One of the things I’ve learned is that it’s not just U.S. residents who revere Emily Dickinson. There’s significant scholarship about her work in countries around the world. There is an International Emily Dickinson Society, and perhaps a special affinity for Dickinson’s work in Japan.
A quick Google search for “Emily Dickinson” yields over 40 million hits. Renderings of Emily Dickinson can be found not only in print, but also in song, art, drama and film.
Why do so many people around the world love Dickinson’s poetry? I think it has something to do with how fresh it remains, how remarkable her combinations of words are, how her idiosyncratic use of punctuation and capitalization perhaps give us clues about how to read the poems -even, perhaps, about where to breathe.
And it has something to do with how nuanced it all is. So many poems take on a small moment in nature — a spider spinning a web, the leaves turning color in the fall — and yet manage to make us think of the larger issues of how miraculous these small moments are. Or her brilliant and distinct use of metaphor makes us realize the different levels on which she simultaneously wrote.
It might be that the mystery that surrounds so much of Dickinson’s life and work that also partially accounts for why we continue to find her endlessly intriguing.
Back in 1891, the year after the first volume of Dickinson’s poetry was published and quickly went through six printings, Thomas Wentworth Higginson wrote a piece about her that was published in the Atlantic Monthly. Higginson, the Civil War colonel who led a black regiment from Massachusetts, also earned fame as an abolitionist and literary figure. Emily Dickinson reached out to him and sent him some poems, pondering if they “were alive.” This led to an extended correspondence between and two visits before the poet’s death in 1886; Higginson attended Emily Dickinson’s funeral. It also led Higginson to co-edit the first two volumes of her poetry with Mabel Loomis Todd.
In his 1891 Atlantic Monthly piece, meant to help build excitement around the poetry of this newly published talent whose work broke with so many conventions of 19th century verse, Higginson wrote, “Few events in American literary history have been more curious than the sudden rise of Emily Dickinson into a posthumous fame only more accentuated by the utterly recluse character of her life and by her aversion to even a literary publicity. The lines which form a prelude to the published volume of her poems are the only ones that have come to light indicating even a temporary desire to come in contact with the great world of readers; she seems to have had no reference, in all the rest, to anything but her own thought and a few friends.”
For all of the hundreds of books and thousands of articles that have been written, there are still so many things we just don’t know about Emily Dickinson. How is it possible that she wrote so many amazing poems during her lifetime and yet so few people had a clue that she did?
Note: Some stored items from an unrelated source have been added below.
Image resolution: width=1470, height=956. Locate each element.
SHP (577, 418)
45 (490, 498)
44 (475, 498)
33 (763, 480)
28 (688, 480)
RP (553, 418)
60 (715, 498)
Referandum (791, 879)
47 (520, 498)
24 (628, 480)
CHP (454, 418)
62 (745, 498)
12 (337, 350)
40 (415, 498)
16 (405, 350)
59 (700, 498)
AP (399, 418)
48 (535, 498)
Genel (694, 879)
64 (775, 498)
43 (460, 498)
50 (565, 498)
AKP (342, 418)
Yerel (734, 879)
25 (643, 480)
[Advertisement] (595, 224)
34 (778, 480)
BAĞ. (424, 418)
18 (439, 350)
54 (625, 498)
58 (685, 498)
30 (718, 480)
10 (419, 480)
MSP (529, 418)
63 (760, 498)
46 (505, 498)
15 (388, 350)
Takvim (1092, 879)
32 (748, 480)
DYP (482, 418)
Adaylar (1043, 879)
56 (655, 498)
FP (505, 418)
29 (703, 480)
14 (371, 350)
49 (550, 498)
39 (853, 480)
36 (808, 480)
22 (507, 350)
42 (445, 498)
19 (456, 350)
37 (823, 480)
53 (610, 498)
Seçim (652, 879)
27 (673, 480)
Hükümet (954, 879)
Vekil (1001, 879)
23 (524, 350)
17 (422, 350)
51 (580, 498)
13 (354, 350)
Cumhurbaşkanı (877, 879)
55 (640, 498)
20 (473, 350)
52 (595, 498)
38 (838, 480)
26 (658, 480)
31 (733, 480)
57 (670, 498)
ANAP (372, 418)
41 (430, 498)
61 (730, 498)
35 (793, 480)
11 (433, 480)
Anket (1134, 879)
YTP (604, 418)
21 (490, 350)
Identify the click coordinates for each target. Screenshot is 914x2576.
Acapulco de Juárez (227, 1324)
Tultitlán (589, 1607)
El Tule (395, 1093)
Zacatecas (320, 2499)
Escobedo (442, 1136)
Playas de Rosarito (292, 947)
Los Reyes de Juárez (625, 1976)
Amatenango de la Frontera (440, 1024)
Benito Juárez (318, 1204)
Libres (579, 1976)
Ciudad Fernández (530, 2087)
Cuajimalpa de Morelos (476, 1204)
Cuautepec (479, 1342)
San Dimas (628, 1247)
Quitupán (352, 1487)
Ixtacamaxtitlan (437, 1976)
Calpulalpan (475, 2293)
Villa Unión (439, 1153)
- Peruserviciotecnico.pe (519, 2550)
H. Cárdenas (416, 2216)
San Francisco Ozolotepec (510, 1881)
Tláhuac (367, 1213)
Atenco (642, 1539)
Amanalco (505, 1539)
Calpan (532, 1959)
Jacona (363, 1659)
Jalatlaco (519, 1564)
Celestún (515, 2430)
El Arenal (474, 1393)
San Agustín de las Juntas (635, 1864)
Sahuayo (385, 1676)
Which of the many word choices she left behind did she truly intend? How much of her life story can we read into her poetry? Why did she begin the retreat to her home and her room that characterized the latter years of her life?
While there is so much about Dickinson that remains shrouded in mystery, there is one thing that’s clear. In the correspondence I have received since the publication of my book, it’s become evident to me that Emily Dickinson continues to inspire not only intrigue, but also creative expressions born of some kind of connection to her. People have sent me poems that they’ve composed a la Emily. One person sent me a song, and another, a link to music composed meant to go along with her poem “Because I could not stop for death.” At book readings and events I’ve done I have heard from people hard at work on their own Emily Dickinson-related papers, books and projects.
One of my colleagues at Tufts, Madeleine Delpha, sent along some artistic renderings she’d created. She’s kindly allowed me to reproduce them.
So happy birthday, Emily! You continue to amaze us, mystify us and inspire us, 188 years since you first came into this world.